超临界CO2长输管道区别于输油输气管道,与部分液化烃类管道类似,需考虑临界温度和压力变化造成的相变甚至气化,同时需考虑干线阀门关闭造成的水击影响。以某CO2长输管道为例进行模拟计算,对超临界CO2管道输送进行水击和停输气化研究,结果表明:管道阀室阀门关闭会产生压力波,关阀位置影响水击压力变化,关阀时间对压力影响较小。关阀位置和地温条件均影响停输气化时间。考虑工程实践中管输介质通常为含杂质CO2,通过模拟分析其物性特点,发现杂质会改变CO2相特性,体现在改变其临界温度和临界压力,并产生一个气液两相包络线或区域,从而影响超临界区域。研究结果对超临界CO2长输管道输送工艺具有指导意义,可为CO2长输管道设计及运营提供科学依据和决策参考。

Supercritical CO2 long-distance transportation pipelines are different from oil and gas pipelines but are similar to some liquefied hydrocarbon pipelines.

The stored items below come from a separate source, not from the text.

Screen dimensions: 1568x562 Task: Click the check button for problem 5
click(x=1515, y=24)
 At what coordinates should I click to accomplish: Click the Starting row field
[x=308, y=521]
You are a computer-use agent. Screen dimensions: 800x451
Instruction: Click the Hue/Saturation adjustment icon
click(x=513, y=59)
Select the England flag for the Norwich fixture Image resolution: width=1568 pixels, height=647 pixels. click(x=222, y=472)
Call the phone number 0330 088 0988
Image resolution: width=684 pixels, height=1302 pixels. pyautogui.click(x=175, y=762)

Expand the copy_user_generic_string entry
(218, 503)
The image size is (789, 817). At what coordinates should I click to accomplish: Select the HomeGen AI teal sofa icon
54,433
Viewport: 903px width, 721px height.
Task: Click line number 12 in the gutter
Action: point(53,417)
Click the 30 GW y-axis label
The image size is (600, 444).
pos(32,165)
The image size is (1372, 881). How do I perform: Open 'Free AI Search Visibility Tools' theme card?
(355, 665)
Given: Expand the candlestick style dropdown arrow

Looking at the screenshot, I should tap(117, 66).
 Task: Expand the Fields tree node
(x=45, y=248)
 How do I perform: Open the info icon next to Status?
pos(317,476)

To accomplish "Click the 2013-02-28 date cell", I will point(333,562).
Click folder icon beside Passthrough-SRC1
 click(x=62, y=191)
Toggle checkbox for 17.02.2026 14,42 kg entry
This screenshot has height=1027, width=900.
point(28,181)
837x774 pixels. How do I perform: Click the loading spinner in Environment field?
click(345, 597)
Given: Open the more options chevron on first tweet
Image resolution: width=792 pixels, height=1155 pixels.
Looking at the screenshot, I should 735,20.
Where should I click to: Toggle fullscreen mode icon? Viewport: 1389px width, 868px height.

Operation of these pipelines need to consider the phase change or even gasification caused by variations in critical temperature and pressure. It is also necessary to consider the impact of water hammer caused by the closure of the trunkline valve. A particular CO2 long-distance pipeline is taken as an example for simulation calculation, and a study was conducted on the water hammer and gasification after shutdown of supercritical CO2 pipeline. The study results indicate that the valve closure in the pipeline valve chamber will generate pressure waves, and the location of the closed valve will affect the water hammer pressure change, while the valve closure speed has a minor impact on the pressure. Both the location of the closed valve and ground temperature conditions will affect the gasification time after shutdown. Considering that in engineering practice, the medium for pipeline transportation is usually CO2 with some impurities, and simulation analysis of its physical characteristics reveals that impurities can alter the CO2 phase behaviour. This is reflected in changes to its critical temperature and pressure, and the generation of a two-phase gas-liquid envelope or region, thus affecting the supercritical region. The research results provide guidance for the long-distance pipeline transmission of supercritical CO2 and offer scientific basis and decision-making references for the engineering design and operation of long-distance CO2 pipelines.